Benefit-sharing. Resource-rich countries should not merely export raw minerals. Local processing, manufacturing, and value addition must be part of any extraction agreement. The wealth should stay where the resource is.
Environmental accountability. The environmental costs of AI — water consumption, energy use, land degradation, e-waste — should be measured, reported, and borne by the companies that profit from the technology, not externalised onto communities that did not consent to the risk.
Legal mechanisms. International law, climate litigation, and corporate accountability frameworks need to evolve to address the new dynamics of AI-driven extraction. The law must catch up with the technology.
Why this is personal
I am a barrister. I trained at Francis Taylor Building, one of the UK's leading environmental and planning law chambers. I work at the Government Legal Department. I founded an NGO in Ghana when I was a teenager. I have sat in rooms where policy is made and in communities where its consequences are felt.

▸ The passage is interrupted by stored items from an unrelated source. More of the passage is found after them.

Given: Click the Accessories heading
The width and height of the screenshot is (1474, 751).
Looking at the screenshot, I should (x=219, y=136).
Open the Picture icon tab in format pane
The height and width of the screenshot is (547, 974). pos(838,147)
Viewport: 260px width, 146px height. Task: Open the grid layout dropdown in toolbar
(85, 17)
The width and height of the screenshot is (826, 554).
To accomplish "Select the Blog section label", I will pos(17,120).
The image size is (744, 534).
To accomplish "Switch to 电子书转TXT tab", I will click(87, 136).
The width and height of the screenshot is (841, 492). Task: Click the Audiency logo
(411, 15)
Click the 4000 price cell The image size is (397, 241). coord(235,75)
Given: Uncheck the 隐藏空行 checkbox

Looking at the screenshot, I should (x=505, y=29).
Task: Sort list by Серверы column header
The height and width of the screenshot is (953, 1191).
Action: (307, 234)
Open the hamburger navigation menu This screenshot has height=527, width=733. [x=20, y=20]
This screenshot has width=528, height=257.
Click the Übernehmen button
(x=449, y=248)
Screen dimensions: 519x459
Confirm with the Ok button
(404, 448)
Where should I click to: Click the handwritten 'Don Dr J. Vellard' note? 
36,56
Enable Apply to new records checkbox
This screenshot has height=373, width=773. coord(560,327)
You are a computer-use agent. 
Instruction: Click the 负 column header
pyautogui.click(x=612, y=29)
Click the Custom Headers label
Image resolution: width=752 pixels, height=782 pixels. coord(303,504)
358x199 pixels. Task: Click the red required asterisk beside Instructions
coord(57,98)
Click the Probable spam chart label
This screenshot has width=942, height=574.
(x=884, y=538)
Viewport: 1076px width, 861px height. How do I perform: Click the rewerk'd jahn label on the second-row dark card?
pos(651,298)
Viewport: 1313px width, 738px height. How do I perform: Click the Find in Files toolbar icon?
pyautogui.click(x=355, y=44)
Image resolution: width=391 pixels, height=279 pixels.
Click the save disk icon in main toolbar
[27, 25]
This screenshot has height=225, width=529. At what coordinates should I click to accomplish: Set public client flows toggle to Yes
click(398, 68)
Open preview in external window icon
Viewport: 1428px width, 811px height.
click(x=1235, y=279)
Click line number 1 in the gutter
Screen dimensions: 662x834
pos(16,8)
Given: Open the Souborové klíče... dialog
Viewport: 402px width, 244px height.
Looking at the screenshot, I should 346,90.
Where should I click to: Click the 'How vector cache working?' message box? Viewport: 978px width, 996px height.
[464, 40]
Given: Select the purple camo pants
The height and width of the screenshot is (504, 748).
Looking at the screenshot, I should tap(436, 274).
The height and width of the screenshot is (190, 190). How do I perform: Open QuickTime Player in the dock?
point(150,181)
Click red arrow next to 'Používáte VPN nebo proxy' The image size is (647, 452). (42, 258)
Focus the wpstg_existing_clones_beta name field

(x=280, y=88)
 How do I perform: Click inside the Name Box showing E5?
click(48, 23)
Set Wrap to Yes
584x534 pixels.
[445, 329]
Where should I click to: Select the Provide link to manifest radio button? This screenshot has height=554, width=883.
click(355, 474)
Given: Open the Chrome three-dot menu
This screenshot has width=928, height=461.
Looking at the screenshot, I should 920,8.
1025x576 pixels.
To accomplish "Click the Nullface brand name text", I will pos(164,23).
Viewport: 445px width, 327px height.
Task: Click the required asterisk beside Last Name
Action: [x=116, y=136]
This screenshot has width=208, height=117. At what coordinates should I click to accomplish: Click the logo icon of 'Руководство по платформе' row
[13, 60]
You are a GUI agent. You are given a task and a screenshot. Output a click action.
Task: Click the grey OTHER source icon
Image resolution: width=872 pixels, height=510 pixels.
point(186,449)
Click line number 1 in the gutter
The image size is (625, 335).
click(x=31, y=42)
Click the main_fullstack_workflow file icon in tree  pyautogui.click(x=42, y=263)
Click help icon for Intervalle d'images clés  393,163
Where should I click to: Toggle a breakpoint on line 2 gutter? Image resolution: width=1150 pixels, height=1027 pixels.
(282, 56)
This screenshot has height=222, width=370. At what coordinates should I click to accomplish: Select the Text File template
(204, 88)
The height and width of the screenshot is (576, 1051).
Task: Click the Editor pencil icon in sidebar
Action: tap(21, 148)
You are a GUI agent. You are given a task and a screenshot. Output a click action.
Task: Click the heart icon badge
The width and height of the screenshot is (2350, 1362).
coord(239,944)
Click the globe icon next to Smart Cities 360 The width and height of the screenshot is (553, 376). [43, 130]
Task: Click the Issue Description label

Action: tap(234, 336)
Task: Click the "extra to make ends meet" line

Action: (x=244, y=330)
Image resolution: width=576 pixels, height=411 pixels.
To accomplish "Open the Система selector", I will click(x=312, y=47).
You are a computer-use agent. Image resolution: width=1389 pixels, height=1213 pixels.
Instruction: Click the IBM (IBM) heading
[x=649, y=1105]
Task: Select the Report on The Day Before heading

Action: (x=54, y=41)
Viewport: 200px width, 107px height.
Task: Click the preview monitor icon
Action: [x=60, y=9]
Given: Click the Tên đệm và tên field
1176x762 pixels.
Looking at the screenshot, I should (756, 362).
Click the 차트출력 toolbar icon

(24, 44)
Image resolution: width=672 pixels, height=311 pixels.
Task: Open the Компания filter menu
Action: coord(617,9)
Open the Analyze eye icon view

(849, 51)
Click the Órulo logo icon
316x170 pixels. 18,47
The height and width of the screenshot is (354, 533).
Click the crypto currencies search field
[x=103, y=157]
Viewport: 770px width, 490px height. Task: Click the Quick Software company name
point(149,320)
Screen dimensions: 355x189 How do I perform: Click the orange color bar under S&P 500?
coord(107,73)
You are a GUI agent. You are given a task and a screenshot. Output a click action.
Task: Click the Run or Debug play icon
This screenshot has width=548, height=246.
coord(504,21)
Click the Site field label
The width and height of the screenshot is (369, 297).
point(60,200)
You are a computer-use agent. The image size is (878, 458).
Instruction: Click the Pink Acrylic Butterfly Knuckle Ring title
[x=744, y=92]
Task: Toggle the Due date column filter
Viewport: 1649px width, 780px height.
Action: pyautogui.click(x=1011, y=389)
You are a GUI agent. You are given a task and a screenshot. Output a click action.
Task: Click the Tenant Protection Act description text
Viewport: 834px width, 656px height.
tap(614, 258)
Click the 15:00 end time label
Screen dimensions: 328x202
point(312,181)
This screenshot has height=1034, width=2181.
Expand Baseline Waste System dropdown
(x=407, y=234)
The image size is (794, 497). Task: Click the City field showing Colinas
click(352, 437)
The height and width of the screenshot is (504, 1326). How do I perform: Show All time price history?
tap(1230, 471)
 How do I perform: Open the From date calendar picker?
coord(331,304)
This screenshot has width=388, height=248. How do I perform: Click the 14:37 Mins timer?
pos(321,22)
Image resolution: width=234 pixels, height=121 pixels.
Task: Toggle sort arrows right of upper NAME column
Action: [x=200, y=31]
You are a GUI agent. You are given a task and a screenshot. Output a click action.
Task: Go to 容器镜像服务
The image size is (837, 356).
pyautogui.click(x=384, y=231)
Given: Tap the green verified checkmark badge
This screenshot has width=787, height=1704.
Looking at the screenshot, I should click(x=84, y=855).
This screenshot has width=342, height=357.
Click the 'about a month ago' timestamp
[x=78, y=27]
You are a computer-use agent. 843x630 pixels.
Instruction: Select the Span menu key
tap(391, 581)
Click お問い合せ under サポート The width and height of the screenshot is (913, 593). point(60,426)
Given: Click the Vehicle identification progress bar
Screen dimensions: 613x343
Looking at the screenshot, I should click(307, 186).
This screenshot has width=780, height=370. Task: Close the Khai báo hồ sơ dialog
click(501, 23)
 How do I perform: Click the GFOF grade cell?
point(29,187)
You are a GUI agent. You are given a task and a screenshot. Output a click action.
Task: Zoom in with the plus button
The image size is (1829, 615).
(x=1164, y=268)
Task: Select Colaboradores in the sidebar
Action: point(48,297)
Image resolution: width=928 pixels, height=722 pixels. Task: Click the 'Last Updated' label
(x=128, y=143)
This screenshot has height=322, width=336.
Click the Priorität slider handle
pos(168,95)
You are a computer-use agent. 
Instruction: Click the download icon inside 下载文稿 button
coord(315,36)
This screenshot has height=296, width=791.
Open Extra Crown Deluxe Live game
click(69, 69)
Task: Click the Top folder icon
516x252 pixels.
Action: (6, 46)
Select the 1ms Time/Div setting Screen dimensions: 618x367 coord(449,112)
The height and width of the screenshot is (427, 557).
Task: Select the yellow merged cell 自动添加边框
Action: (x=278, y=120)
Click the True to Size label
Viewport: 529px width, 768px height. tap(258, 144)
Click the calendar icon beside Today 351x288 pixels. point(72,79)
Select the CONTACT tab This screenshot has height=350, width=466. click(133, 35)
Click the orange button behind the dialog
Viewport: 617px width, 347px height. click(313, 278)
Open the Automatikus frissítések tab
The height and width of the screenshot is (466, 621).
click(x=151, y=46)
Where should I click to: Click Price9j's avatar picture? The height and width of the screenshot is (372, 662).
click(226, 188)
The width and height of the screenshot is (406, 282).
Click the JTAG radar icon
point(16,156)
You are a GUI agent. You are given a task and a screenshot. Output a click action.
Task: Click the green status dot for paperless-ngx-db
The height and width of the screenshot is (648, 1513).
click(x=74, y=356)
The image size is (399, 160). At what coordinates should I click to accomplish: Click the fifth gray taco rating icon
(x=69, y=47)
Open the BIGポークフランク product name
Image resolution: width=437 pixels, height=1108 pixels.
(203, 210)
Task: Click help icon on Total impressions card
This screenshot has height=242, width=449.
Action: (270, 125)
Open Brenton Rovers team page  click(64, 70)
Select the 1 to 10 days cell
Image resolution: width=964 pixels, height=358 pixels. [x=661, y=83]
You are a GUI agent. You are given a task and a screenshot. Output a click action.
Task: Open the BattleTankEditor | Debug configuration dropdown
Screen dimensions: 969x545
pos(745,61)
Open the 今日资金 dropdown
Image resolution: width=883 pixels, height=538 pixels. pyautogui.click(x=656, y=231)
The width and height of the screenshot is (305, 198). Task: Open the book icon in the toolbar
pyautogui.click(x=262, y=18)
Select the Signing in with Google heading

I write about this because I believe the law can be a tool for change — but only if it responds to the world as it actually is, not as it was ten years ago. The world today is one in which a question you ask an AI chatbot has a material footprint that stretches from a data centre in Virginia to a mine in Kolwezi. Governance must stretch just as far.
The AI revolution is not invisible. It is just that we have been trained not to look at the parts that are uncomfortable. This is an invitation to look.
Progress that depends on the exploitation of some for the benefit of others is not progress. It is extraction wearing a better outfit.